In An Unseen Light: Black Struggles for Freedom in Memphis, Tennessee, eminent and rising scholars present a multidisciplinary examination of African American activism in Memphis from the dawn of emancipation to the twenty-first century. Together, they investigate episodes such as the 1940 “Reign of Terror” when black Memphians experienced a prolonged campaign of harassment, mass arrests, and violence at the hands of police.
They also examine topics including the relationship between the labor and civil rights movements, the fight for economic advancement in black communities, and the impact of music on the city’s culture. Covering subjects as diverse as politics, sports, music, activism, and religion, An Unseen Light illuminates Memphis’s place in the long history of the struggle for African American freedom and human dignity.
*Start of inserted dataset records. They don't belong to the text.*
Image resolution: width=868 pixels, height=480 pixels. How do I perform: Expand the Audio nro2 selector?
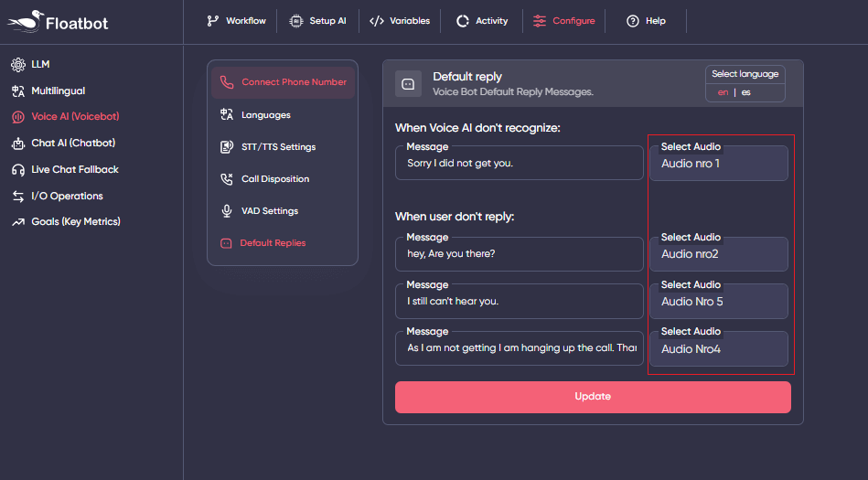point(718,254)
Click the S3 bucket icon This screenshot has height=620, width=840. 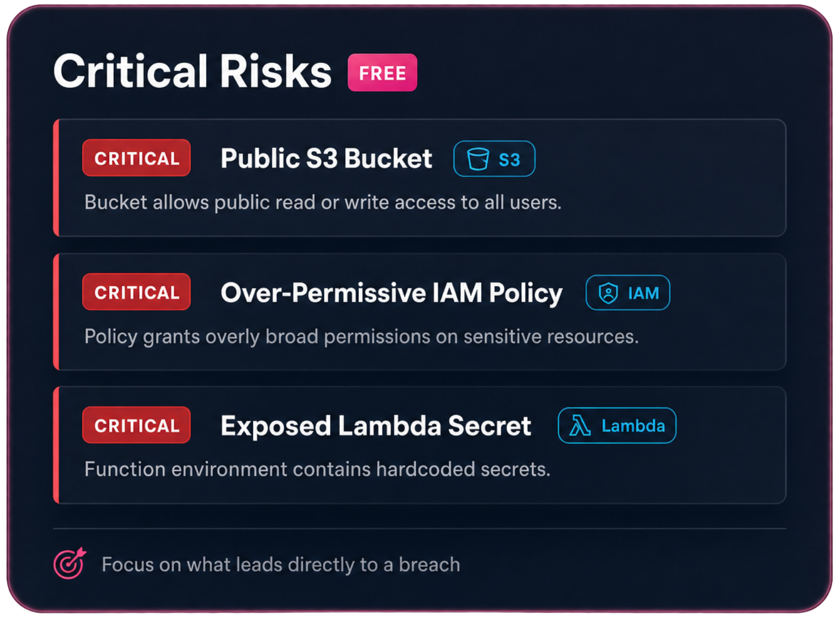(x=478, y=159)
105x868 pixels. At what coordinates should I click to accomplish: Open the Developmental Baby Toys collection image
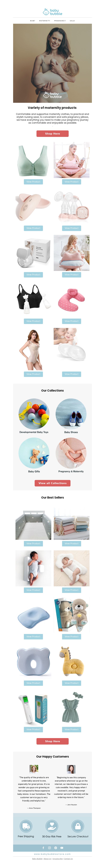point(34,413)
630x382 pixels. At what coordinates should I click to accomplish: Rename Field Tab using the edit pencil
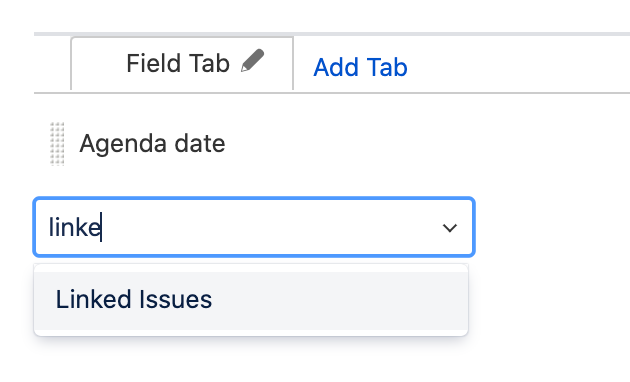coord(252,61)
“From the aftermath of the post–Civil War race massacre to continuous violence, murder, and bitter confrontations into the twenty-first century, contributors illuminate An Unseen Light on those black Memphians forging lives, nonetheless.
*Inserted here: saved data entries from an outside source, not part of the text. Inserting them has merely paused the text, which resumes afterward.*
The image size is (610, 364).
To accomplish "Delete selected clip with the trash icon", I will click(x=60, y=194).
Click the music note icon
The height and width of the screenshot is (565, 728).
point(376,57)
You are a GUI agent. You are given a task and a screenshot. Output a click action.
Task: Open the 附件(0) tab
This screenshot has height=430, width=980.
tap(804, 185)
Scholars intellectually and personally invested in the city bring an unequivocal depth of understanding about place and belonging that textures the pages with life, adding more layers to underscore how black lives have mattered in the historical grassroots building of the nation. This is thoughtful and beautiful work.” —Françoise N. Hamlin, author of Crossroads at Clarksdale: The Black Freedom Struggle in the Mississippi Delta after World War II
Aram Goudsouzian is Bizot Family Professor of History at the University of Memphis. His books include Sidney Poitier: Man, Actor, Icon, King of the Court: Bill Russell and the Basketball Revolution, and Down to the Crossroads: Civil Rights, Black Power, and the Meredith March Against Fear.
Charles W. McKinney Jr. is the Neville Frierson Bryan Chair of Africana Studies and associate professor of history at Rhodes College. A scholar of the Black Freedom Struggle, he is the author of Greater Freedom: The Evolution of the Civil Rights Struggle in Wilson, North Carolina.